Stories about Susan B. Anthony trace two key roles she played in the nineteenth-century movement for women's rights. First, she was an engaged leader who herded her troops toward their goals, most importantly toward a federal guarantee of women's right to vote. This flesh-and-blood Anthony set an example of public protest early in her career and worked hard by the side of often younger coworkers until the last weeks of her life. Second and simultaneously, Susan B. Anthony was the most familiar symbol of the cause for which she advocated, useful to her allies and opponents alike in images ranging from sainthood to desiccation. It is a complicating truth about her life that no other nineteenth-century American lived so many years exposed to the public view as she did. Under the gaze of journalists, cartoonists, photographers, coworkers and rivals, strangers in the audience, and political opponents, this unusual woman of plain looks and enormous energy acquired a kind of shadow self on which her contemporaries inscribed their responses to her political message. By the end of Anthony's life, it was difficult to distinguish between the two roles, and since her death, it has seemed impossible. To this day, politicians, feminists, zealots, biographers, and historians create their own Anthonys through a creative mix of the person known to us by her deeds and written record, on the one hand, and the shifting images of her, on the other hand.

This essay looks at appropriations of Anthony as a symbol—in the political cauldron of suffrage politics, in biographies that appeared during her lifetime and in the wake of the Nineteenth Amendment, and in the modern era, where Anthony has assumed the extreme and contradictory forms of antiabortion activist and unpopular dollar coin.
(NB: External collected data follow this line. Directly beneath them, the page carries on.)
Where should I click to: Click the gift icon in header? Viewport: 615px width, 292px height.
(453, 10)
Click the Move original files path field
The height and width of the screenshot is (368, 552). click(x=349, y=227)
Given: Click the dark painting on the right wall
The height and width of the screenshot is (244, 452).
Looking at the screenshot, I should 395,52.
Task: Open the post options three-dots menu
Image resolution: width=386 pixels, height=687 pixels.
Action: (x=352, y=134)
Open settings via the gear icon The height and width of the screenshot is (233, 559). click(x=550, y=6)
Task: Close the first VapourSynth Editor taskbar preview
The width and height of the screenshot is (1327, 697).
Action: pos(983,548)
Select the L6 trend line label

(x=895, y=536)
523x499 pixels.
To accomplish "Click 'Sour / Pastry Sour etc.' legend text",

Although the examples promote an imagined character bearing the name of Susan B. Anthony, a critical look at the uses of the symbol shines a light on aspects of the knowable person whose work had an immeasurable impact on the course of American history.

By the end of the Civil War, Susan B. Anthony occupied new social and political territory. She was emerging on the national scene as a female leader, something new in American history, and she did so as a single woman in a culture that perceived the spinster as anomalous and unguarded.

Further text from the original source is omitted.